_Problem to solve_:
Each line from the one with "Viewport: 608px width, 390px" through the final line of the entries below must be printed exactly, and the pictures must not be.

_Stored items_:
*** Begin section ***

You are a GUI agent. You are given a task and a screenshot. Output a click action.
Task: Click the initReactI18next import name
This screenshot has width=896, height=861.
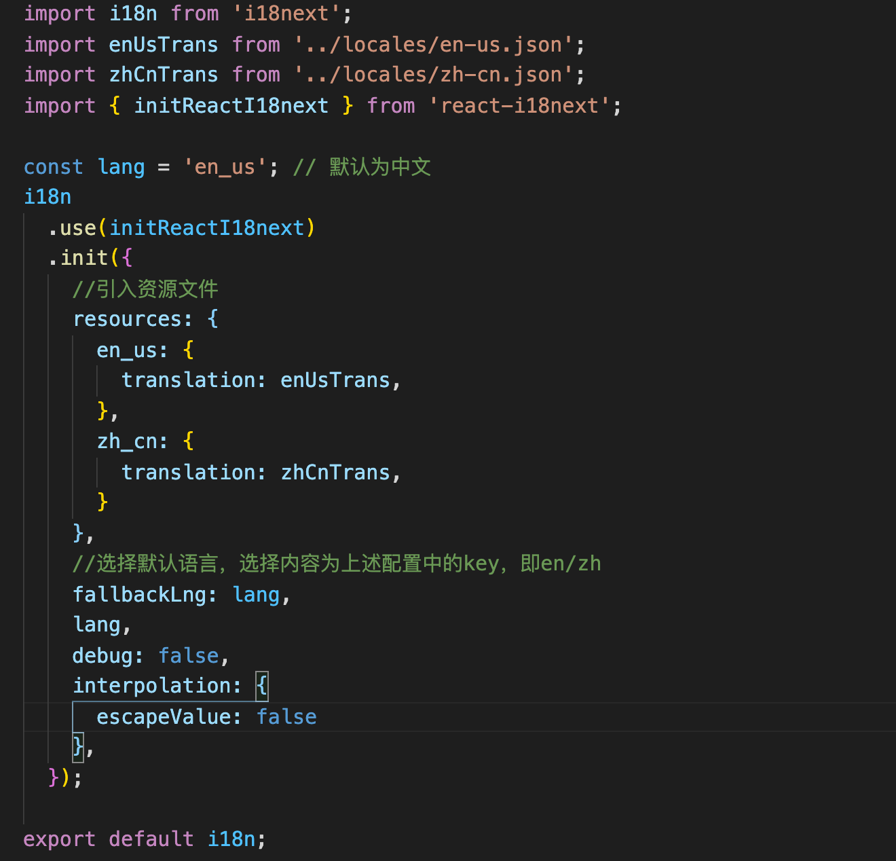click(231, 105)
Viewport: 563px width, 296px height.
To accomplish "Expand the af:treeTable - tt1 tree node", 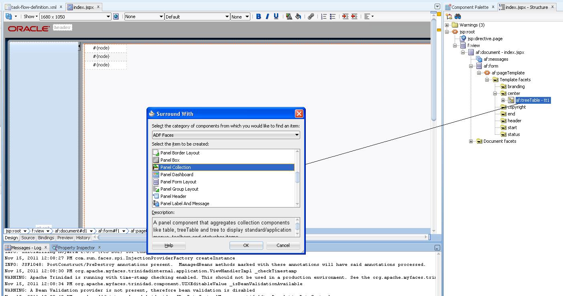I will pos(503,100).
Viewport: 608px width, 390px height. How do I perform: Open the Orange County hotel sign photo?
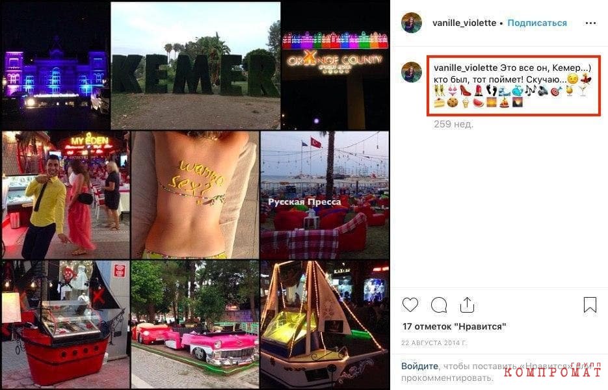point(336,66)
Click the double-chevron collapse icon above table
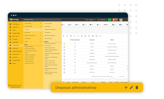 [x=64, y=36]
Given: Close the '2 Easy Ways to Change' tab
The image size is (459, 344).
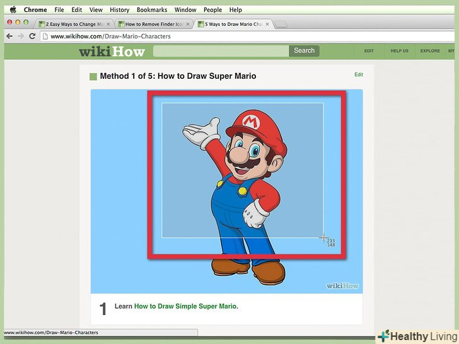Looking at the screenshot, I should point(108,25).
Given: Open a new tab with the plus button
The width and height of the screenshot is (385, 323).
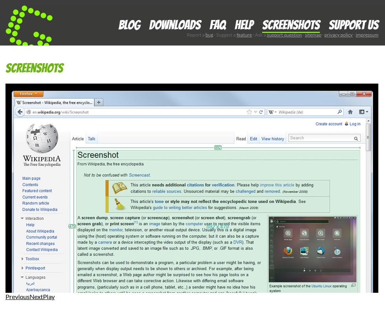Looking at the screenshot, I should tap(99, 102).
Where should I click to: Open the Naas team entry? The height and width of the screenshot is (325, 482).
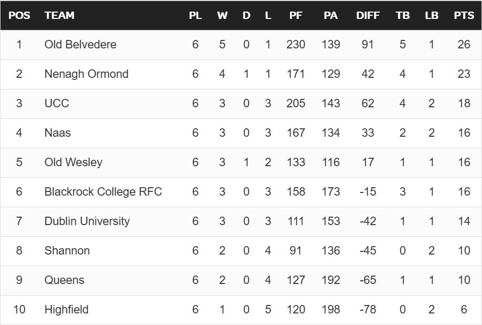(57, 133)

*** End section ***

_Your solution_:
Viewport: 608px width, 390px height. How do I perform: Open the Orange County hotel sign photo?
point(336,66)
Click the double-chevron collapse icon above table
 [x=64, y=36]
Given: Close the '2 Easy Ways to Change' tab
The image size is (459, 344).
Looking at the screenshot, I should point(108,25).
Given: Open a new tab with the plus button
The width and height of the screenshot is (385, 323).
Looking at the screenshot, I should tap(99, 102).
Where should I click to: Open the Naas team entry? The height and width of the screenshot is (325, 482).
(57, 133)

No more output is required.